# Source passage
>>>
= Miklós Ribár =

Serbian politician

Miklós Ribár (Миклош Рибар; born 1952) is a Serbian medical doctor and former politician from the country's Hungarian community. He was a member of the Vojvodina provincial assembly from 1993 to 1997, serving with the Democratic Fellowship of Vojvodina Hungarians (VMDK).

==Early life and private career==
Ribár was born in Čoka, Autonomous Province of Vojvodina, in what was then the People's Republic of Serbia in the Federal People's Republic of Yugoslavia. He began working in surgery at the Senta Public Hospital in 1983, received his Ph.D. in Szeged in 1989, and completed specialization in orthopedics and traumatology at the University of Novi Sad in 1992.

==Politician==
===Parliamentary elections===
Ribár ran for the Novi Kneževac and Čoka constituency seat in the 1990 Serbian parliamentary election, the first to be held after the country's de jure return to multiparty democracy earlier in the year. During the campaign, he said that his most important goal was to resolve the issue of Hungarian language education in a satisfactory manner, from kindergarten to university. Although he finished first in the first round of voting, he was defeated by Socialist Party of Serbia (SPS) candidate Dušan Jančić in the second round. This was the only Serbian parliamentary election in which members were elected for individual constituencies; all subsequent elections at the republic level have taken place under proportional representation. During this period, the political landscape of Serbia generally was dominated by the authoritarian rule of Socialist Party leader Slobodan Milošević and his allies.

Ribár appeared in the eighth position on the VMDK's electoral list for the Zrenjanin division in the 1992 Serbian parliamentary election. The list won seven seats, and he was not elected.
(From 1992 to 2000, Serbia's electoral law stipulated that one-third of parliamentary mandates would be assigned to candidates from successful lists in numerical order, while the remaining two-thirds would be distributed amongst other candidates at the discretion of the sponsoring parties. Ribár could have been given a parliamentary mandate despite his list position, although in the event he was not.)

During the 1992 election campaign, Ribár charged that life was becoming worse for Hungarians under the Socialist Party's governance; at one meeting, he remarked that there were mainly Hungarians in stables and others in offices.
<<<
# Dataset records
>>>
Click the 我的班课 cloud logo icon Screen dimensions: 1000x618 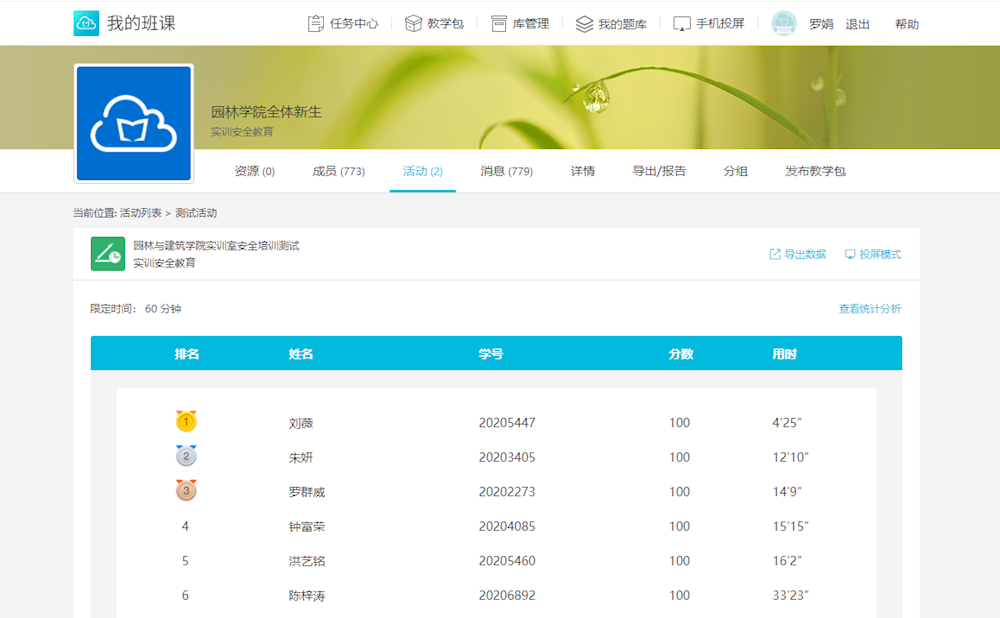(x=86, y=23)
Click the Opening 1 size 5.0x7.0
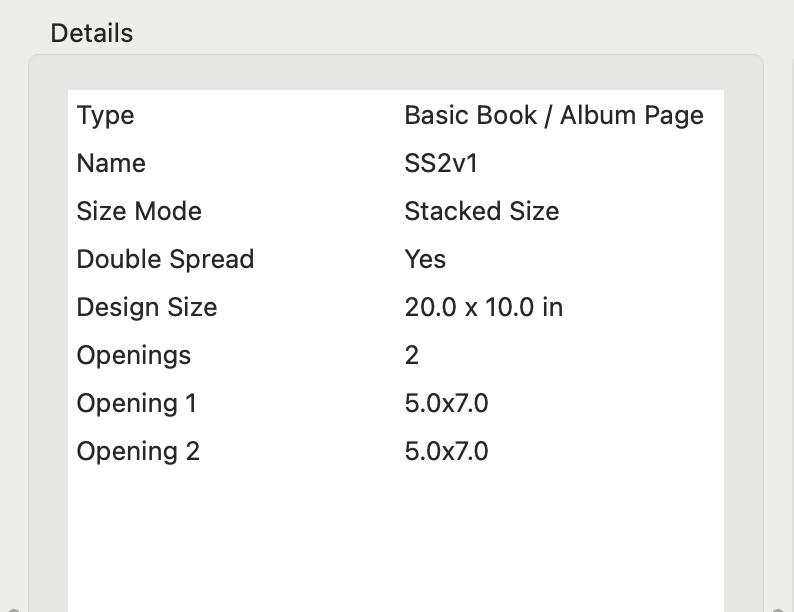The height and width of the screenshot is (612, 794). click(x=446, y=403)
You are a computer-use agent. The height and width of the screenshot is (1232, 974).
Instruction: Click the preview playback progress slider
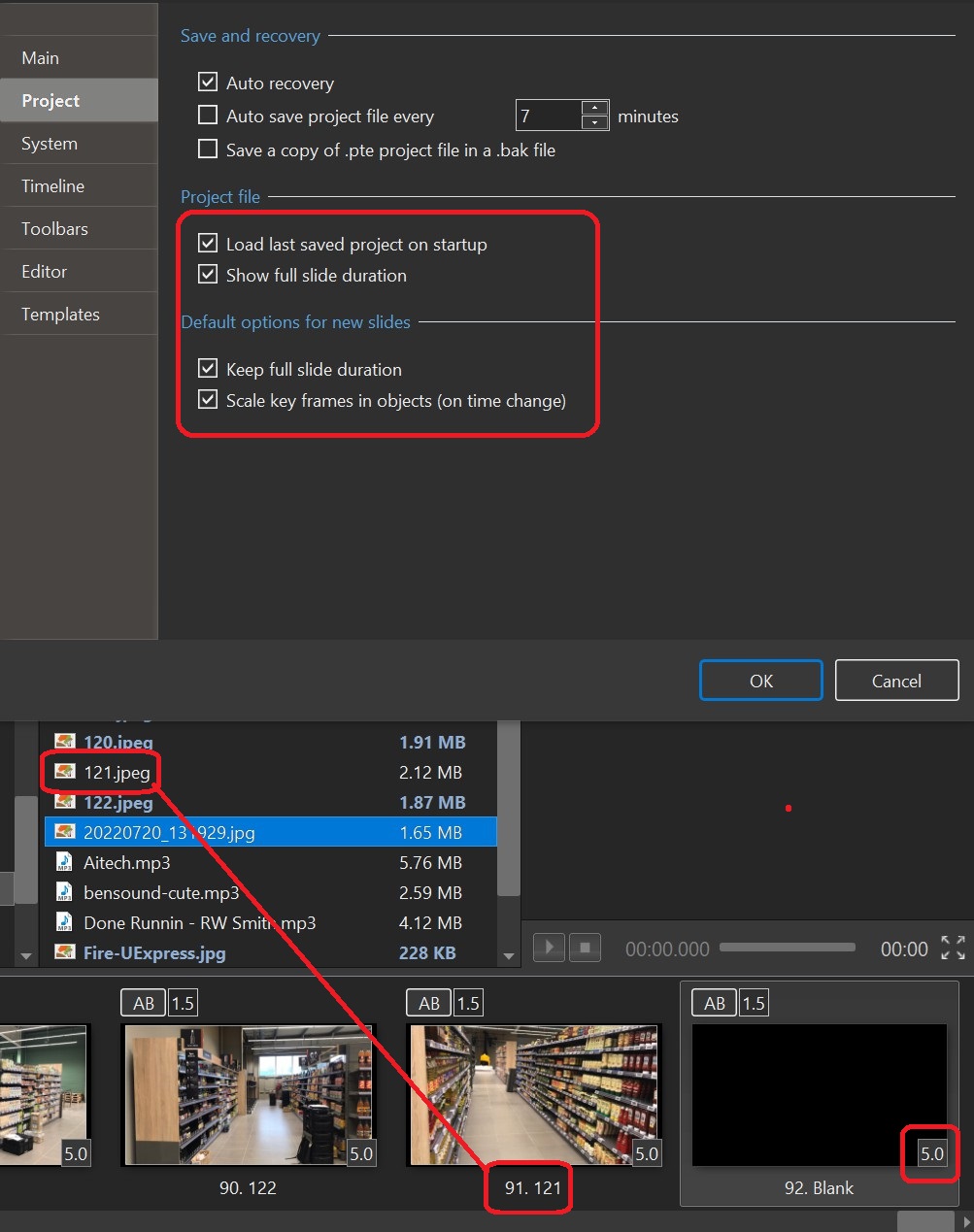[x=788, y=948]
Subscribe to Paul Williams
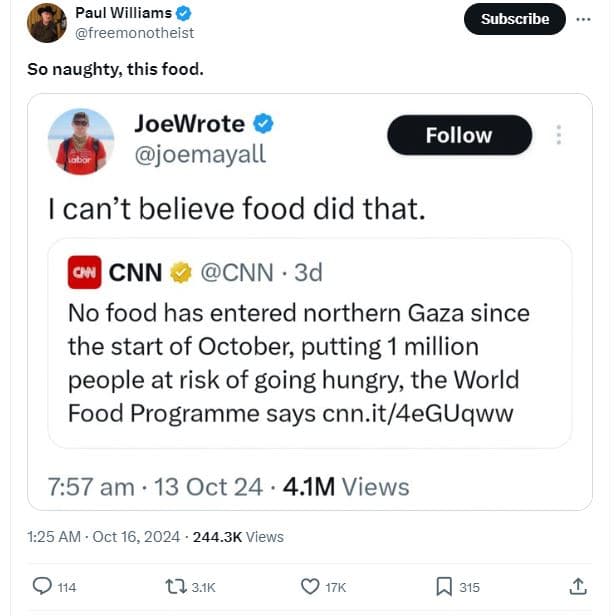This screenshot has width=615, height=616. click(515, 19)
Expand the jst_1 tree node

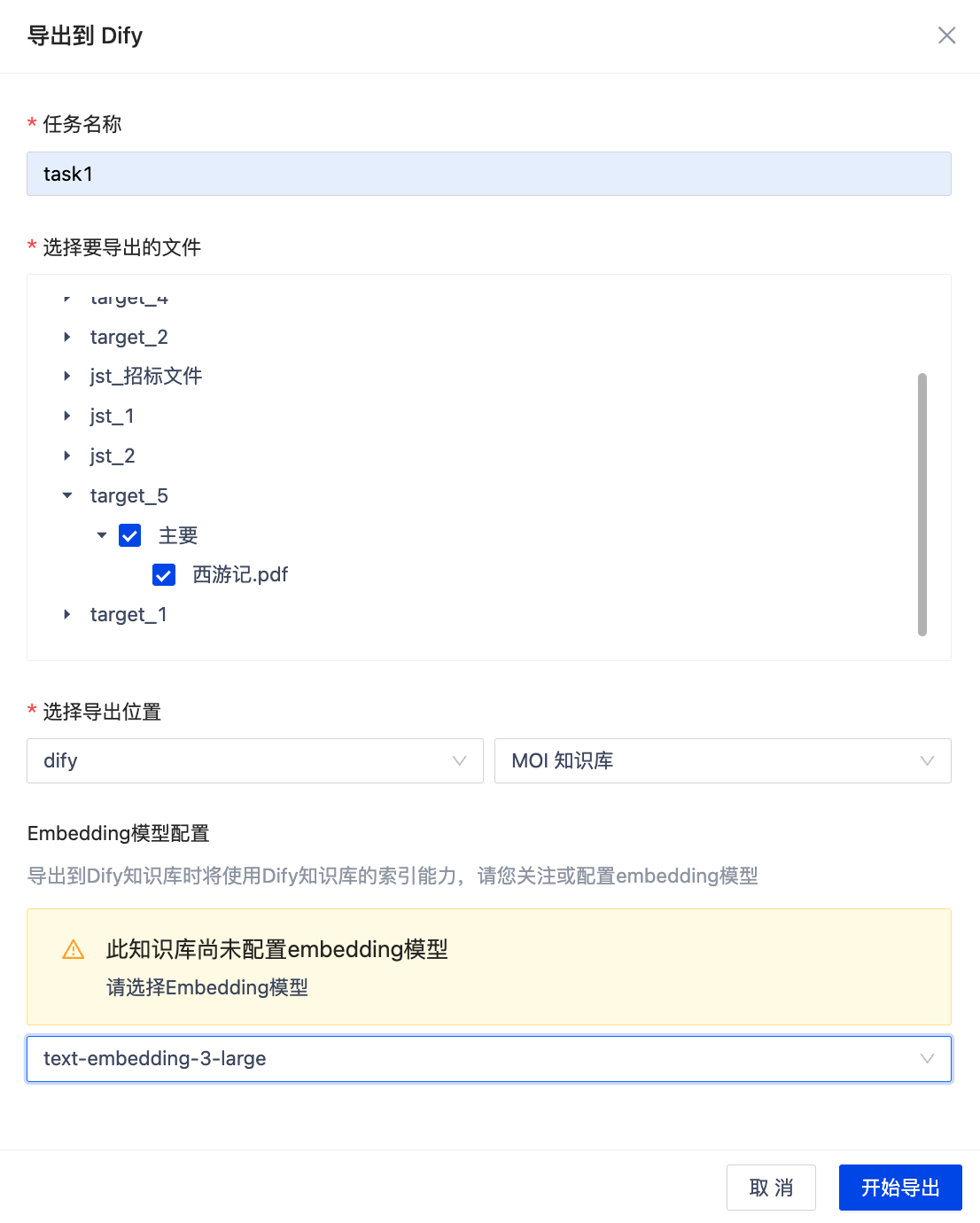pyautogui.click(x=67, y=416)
<<<
# Problems and tasks
a. According to the article on Miklós Ribár, why could Ribár have received a parliamentary mandate in 1992 even though his list position was below the number of seats the list won?
b. Decide whether each statement agrees with the article on Miklós Ribár, answering yes or no and quoting the deciding words of the article: (i) Ribár received his Ph.D. in Szeged in 1989. (ii) Ribár won the Novi Kneževac and Čoka constituency seat in the 1990 election. (iii) The VMDK list for the Zrenjanin division won seven seats in 1992.
c. In the article on Miklós Ribár, what position did Ribár hold on the VMDK's electoral list for the Zrenjanin division in the 1992 Serbian parliamentary election?

# Answers for each item
a. From 1992 to 2000, Serbia's electoral law assigned only one-third of mandates to candidates from successful lists in numerical order. The remaining two-thirds were distributed among other candidates at the discretion of the sponsoring parties. Ribár could therefore have been given a mandate despite his list position, although he was not.

b.
(i) Yes: "received his Ph.D. in Szeged in 1989"
(ii) No: "he was defeated by Socialist Party of Serbia (SPS) candidate Dušan Jančić in the second round"
(iii) Yes: "The list won seven seats"

c. He was in the eighth position.